Processors are also warned to pay attention to phrasing when constructing folder titles, and to be as accurate as possible. Take a look at the example provided below:
Example: Meeting regarding potato farming in Hastings, Florida, 1995
Is this a meeting about potatoes farmed in Hastings, Florida, or is it a meeting about potato farming, generally, which was held in Hastings, Florida? A researcher may be interested in only one of these topics and an unclear title such as this one may be misleading, resulting in a researcher wasting time or missing useful information altogether.
It is important that folder labels are informative and that they look good. Folder labels should be legible and consistent throughout the ENTIRE collection, so that reference archivists and researchers browsing a collection will always know where to find vital information such as the collection name, folder title, date, and box and folder numbers. Properly labeled folders will also ensure that materials are returned to their rightful location within a collection.
EVERY folder in the collection should have at least the following information on it (see the figure above for an example of how to layout information on folders):
► Collection name and/or number, or at least a consistently applied abbreviation of the collection name (Generally a combination is used (e.g., Haskins MSS 0327); consult with your supervisor to obtain the correct collection number.)
► Folder title
► Box number and folder number (if numbering folders)
Existing adhesive folder labels, common in 20th century collections, should be removed, if possible, and the information transcribed directly onto the folder label tabs. For extremely large collections, new folder labels may be used. Consult with a supervisor regarding this option. If supply availability allows, refoldering collections is recommended.
Multiple processing projects have determined that refoldering collections is no more time consuming than re-labeling existing folders. Information provided on labels may be minimal, and refoldered collections are better labeled and easier to use post-processing. Processors are also less likely to forget to include pertinent information on folder labels and there are fewer mistakes in data entry.
Use standard sentence capitalization rules. See the Style Guide for more on this topic.
Abbreviations are not acceptable!
Adding subjective descriptive words like "large" or "small" provide no additional subject-based information and are usually not helpful to reference archivists or researchers.
According to the Society of American Archivists, "archivists may place restriction on access for the protection of privacy or confidentiality of information in the records." However, according to Mark Greene, "imposing restrictions where neither law nor donor wishes demand is a danger." While it is often important to restrict records to protect the privacy of the record(s)’s creator or third parties, it is also important to remember the primary role of the archivist - to provide access to information and to enable accountability.

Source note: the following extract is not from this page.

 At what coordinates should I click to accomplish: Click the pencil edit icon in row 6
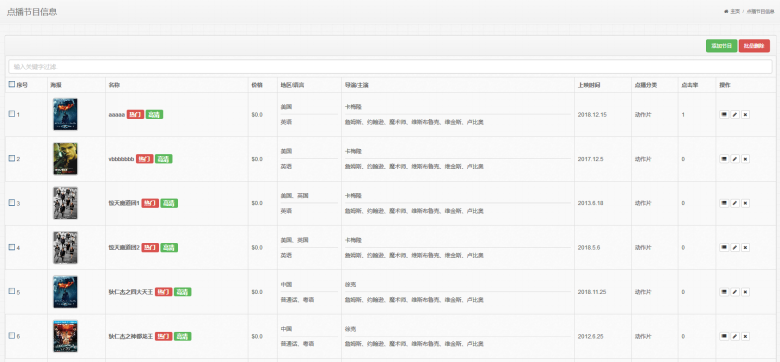point(735,337)
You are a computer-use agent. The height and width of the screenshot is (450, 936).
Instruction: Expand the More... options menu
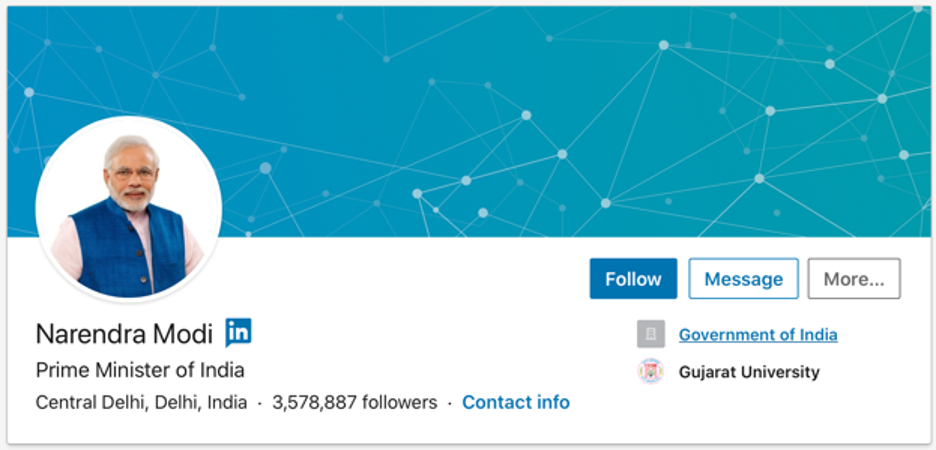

If a collection houses sensitive or restricted material, include a collection level note in the finding aid alerting researchers to the restrictions. In addition, folders containing restricted items should be noted at the folder level, both on the physical folder and in the finding aid.
Folder titles should include the notation "[RESTRICTED]" at the end. If an entire series will be restricted, it is not necessary to write "restricted" on each folder.
Social Security Numbers: In most 20th century collections, processors will encounter Social Security numbers, which, if attached to living individuals, are problematic. Social Security was not instituted until 1935, however, so they are not an issue in collections pre-1935. Social Security numbers are also never reused. If processors can prove that an individual is deceased, their Social Security number does not need to be a concern. For individuals who are (or may be) still living, Social Security numbers will need to be redacted from records that are being retained or records can be restricted if redaction is too time or labor intensive.
Other sensitive issues: What is considered sensitive will vary between collections and repositories. Consider the following as potentially, but not necessarily, sensitive topics: Native American topics, court records that are not official, board minutes that are not official or are recent, field notes in anthropological or archeological collections, to name a few. Please review Sensitive Materials Processing Guidelines, produced by the University of North Carolina, which identifies sensitive issues and proposes solutions on how to handle them.